House-Senate bargainers agreed Monday to provide $2.4 billion this year to combat AIDS and other deadly diseases in Africa and other poor regions. The amount is $400 million more than President Bush proposed last February.
The administration had defended Bush’s request, attacked as inadequate by advocates of an aggressive global fight against AIDS, as all that could be spent effectively now.
“We see the Congress really defying the president on this by going higher, and that is a very positive trend,” said David Bryden, spokesman for the Global AIDS Alliance, a Washington-based advocacy group.
Congressional negotiators also agreed to provide $650 million for Bush’s so-called Millennium Challenge Account, the president’s plan to give foreign aid to countries trying to make democratic, economic and human rights reforms at home.
That is half what Bush requested for one of his top foreign policy priorities. Lawmakers and aides, however, said they would try providing extra money later — perhaps in a massive end-of-session spending measure — to bring the challenge account’s total to at least $900 million and perhaps $1 billion.
Even so, the reduction underlines the budget pressures lawmakers face from mounting federal deficits, the weak economy and the cost of tax cuts as they try to complete overdue spending bills for the federal fiscal year that started Oct. 1.
Last spring, Congress enacted a five-year, $15 billion plan for fighting AIDS and other diseases worldwide that Bush had proposed in his State of the Union address in January. That legislation set up the program, but left the provision of money to future bills.
The plan called for spending $3 billion a year for preventing and treating AIDS, tuberculosis and malaria in 14 African and Caribbean countries, with the bulk of the funds to be aimed at AIDS. The effort was supposed to prevent 7 million new infections, provide care for 10 million HIV-infected people and AIDS orphans, and provide therapy for 2 million others. It represents a near-tripling of previous U.S. efforts against AIDS.
Lawmakers included $1.65 billion for the global AIDS effort in a $17.2 billion foreign aid bill that House-Senate negotiators tentatively completed late Monday. They hoped to push it through Congress this week.
An additional $754 million for battling AIDS abroad is to be included in a separate $138 billion measure for this year’s health, education and labor programs.
That health-education legislation is likely to be combined with several other unfinished spending measures into an enormous bill financing much of the government. Top lawmakers hope that measure will be passed by Congress just before it adjourns for the year, perhaps by the end of this week.
Bush proposed the Millennium Challenge Account in March 2002 as part of a long-term increase in the foreign assistance program. He called for $1.3 billion for the account for fiscal 2004, which started Oct. 1, rising to $5 billion for 2006.
Funds would go to countries meeting standards for good governance, health care, education and investment climates.
The bill also would block U.S. military and other assistance to Nigeria — but not humanitarian aid — unless it cooperates in the surrender of Charles Taylor, the deposed Liberian president who is wanted for trial on crimes against humanity charges.
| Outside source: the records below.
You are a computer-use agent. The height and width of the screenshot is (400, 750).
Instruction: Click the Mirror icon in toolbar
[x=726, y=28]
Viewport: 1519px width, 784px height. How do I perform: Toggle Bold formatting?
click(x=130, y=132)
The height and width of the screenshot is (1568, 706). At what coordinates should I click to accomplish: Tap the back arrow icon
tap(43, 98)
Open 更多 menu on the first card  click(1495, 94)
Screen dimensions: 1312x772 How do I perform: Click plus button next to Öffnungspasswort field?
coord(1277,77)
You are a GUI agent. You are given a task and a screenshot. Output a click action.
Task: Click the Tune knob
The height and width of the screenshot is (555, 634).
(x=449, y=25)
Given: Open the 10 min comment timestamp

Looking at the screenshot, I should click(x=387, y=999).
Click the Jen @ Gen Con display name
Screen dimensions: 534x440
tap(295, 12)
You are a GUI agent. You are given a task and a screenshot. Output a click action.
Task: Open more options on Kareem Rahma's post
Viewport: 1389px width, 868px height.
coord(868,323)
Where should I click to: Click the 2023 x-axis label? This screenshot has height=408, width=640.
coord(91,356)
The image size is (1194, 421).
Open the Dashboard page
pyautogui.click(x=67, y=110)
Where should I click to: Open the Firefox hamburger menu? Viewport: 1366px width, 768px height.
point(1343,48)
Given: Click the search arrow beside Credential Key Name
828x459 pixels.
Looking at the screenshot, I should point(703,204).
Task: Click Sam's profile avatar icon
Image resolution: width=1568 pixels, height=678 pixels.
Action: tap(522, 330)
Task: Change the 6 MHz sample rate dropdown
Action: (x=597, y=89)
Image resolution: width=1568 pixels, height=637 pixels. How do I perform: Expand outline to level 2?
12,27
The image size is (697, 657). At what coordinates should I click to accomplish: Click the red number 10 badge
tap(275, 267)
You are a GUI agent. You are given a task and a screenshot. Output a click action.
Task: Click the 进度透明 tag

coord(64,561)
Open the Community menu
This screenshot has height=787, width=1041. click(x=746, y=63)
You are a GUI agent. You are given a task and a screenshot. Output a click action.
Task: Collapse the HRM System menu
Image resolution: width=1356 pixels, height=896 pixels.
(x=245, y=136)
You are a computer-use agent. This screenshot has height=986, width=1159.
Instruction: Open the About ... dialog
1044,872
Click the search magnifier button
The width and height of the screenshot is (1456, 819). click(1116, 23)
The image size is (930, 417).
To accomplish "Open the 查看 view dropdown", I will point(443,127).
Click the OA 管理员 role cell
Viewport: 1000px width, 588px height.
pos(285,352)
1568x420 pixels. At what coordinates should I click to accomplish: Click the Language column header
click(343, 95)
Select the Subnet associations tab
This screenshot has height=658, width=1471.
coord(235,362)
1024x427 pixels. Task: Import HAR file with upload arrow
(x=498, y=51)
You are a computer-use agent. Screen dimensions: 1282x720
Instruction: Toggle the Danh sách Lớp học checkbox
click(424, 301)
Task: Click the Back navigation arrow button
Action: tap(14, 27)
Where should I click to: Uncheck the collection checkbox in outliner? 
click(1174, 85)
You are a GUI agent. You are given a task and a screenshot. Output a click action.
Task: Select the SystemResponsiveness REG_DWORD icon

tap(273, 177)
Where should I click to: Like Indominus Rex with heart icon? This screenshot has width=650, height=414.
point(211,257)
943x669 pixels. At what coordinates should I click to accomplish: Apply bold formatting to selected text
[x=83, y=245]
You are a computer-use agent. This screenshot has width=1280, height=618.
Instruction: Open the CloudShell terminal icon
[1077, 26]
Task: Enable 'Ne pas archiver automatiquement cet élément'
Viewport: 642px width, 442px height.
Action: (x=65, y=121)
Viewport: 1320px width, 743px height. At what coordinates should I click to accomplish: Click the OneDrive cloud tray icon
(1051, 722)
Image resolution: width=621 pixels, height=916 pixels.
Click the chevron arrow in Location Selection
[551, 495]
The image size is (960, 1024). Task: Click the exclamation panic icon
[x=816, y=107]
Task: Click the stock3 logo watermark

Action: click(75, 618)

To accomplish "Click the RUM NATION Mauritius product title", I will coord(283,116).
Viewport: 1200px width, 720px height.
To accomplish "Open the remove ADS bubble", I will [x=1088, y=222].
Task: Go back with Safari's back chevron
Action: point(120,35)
The administration opposes the sanctions, even though they could be suspended under certain conditions.
The overall bill also has:
$731 million for combatting drugs in the Andean region of South America, matching Bush’s request and about $1.5 million over last year’s level.
Nearly $2.7 billion in military and economic aid for Israel, $1.9 billion for Egypt and $464 million for Jordan.
$587 million for former Soviet republics, $11 million more than Bush sought but $168 million below last year’s total.
$325 million for the Peace Corps, $34 million below Bush’s request but $30 million over the 2003 level.
Nothing for Iraq and Afghanistan, which received funds in legislation enacted recently to finance U.S. military and rebuilding operations there.